According to a Reuters report, a Google spokeswoman said the company will be watching the auction “closely,” but has not filed to participate.
Reuters said Google had been in the game for the FCC auction in 2008, but did not purchase any spectrum. The deadline for applications to participate in this year’s forward auction was Wednesday.
The news marks the latest in a string of announcements from companies expected to participate who have instead said they will be sitting out the proceedings.
Tier-1 wireless carrier Sprint announced in September that it would sit out the auction, citing its already “rich spectrum holdings.” Fellow U.S. carrier U.S. Cellular has also hinted it doesn’t need to buy spectrum, but has not outright declared it won’t participate.

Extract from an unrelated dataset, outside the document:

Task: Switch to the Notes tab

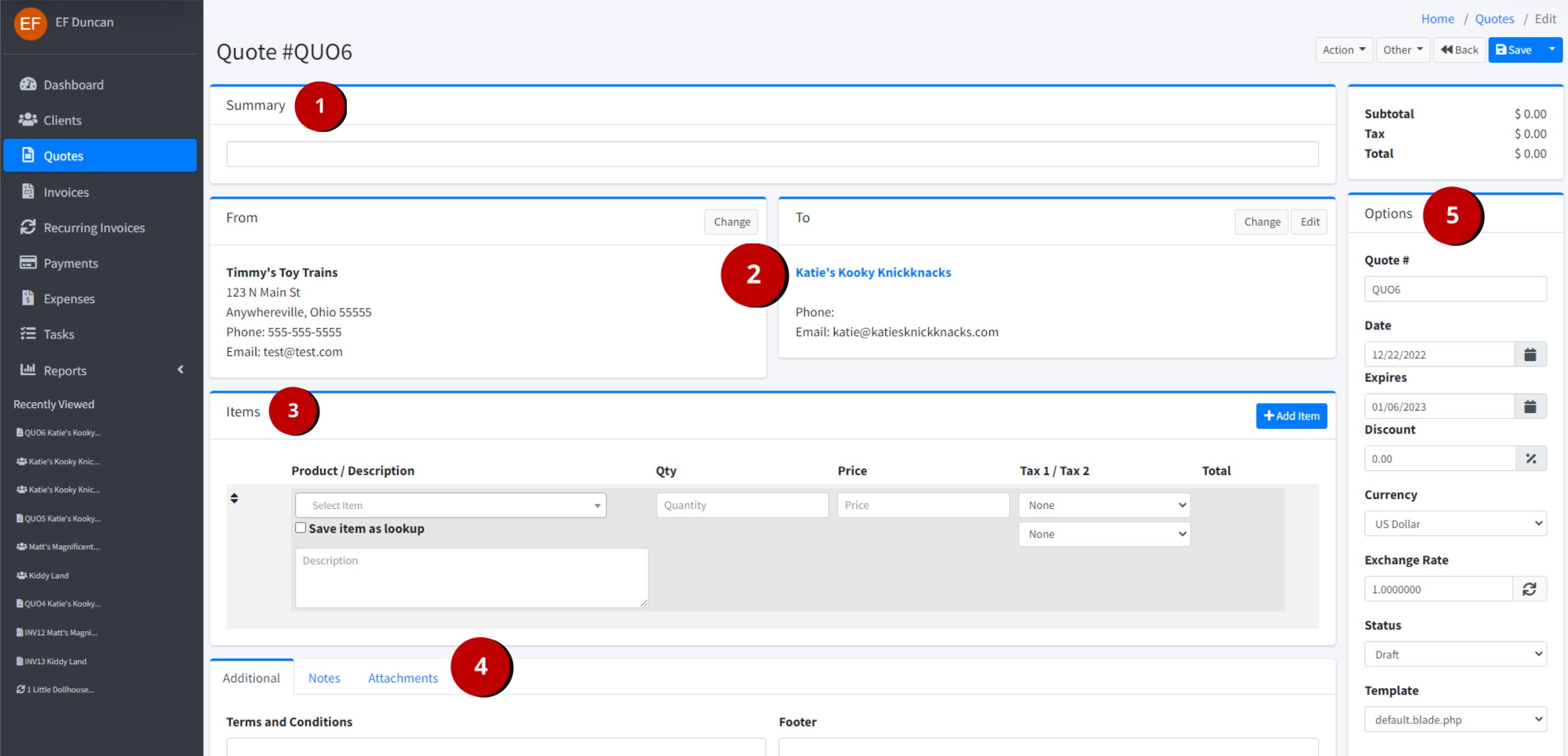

Cable operator Charter Communications has also said it is “unlikely” to participate in the auction, mainly due to the awkward timing of its pending transaction with Time Warner Cable.
However, a number of wireless carriers, cable operators and other companies have already announced their intent to take part in the bidding.
Last week, Comcast CFO Michael Cavanagh said his company is also planning to file for participation in the auction, but hinted the company may not be a big bidder.
Dish Network, too, is widely expected to participate to the tune of $4.7 billion, according to Bloomberg analysts.
Former Facebook executive Chamath Palihapitiya has also said he plans to go head to head with industry giants in the auction. Palihapitiya said he plans to spend between $4 billion and $10 billion in the auction, and will use any spectrum gained in the auction alongside microcells and management from LotusFlare to develop a wireless network that can compete with Verizon and AT&T.
Despite these commitments, concerns have arisen that the auction revenues might not meet the FCC’s expectations. According to Bloomberg, auction totals could simmer at just $33 billion, well below the $45 billion hoped for by the FCC.
The spectrum auction is slated to begin at the end of March.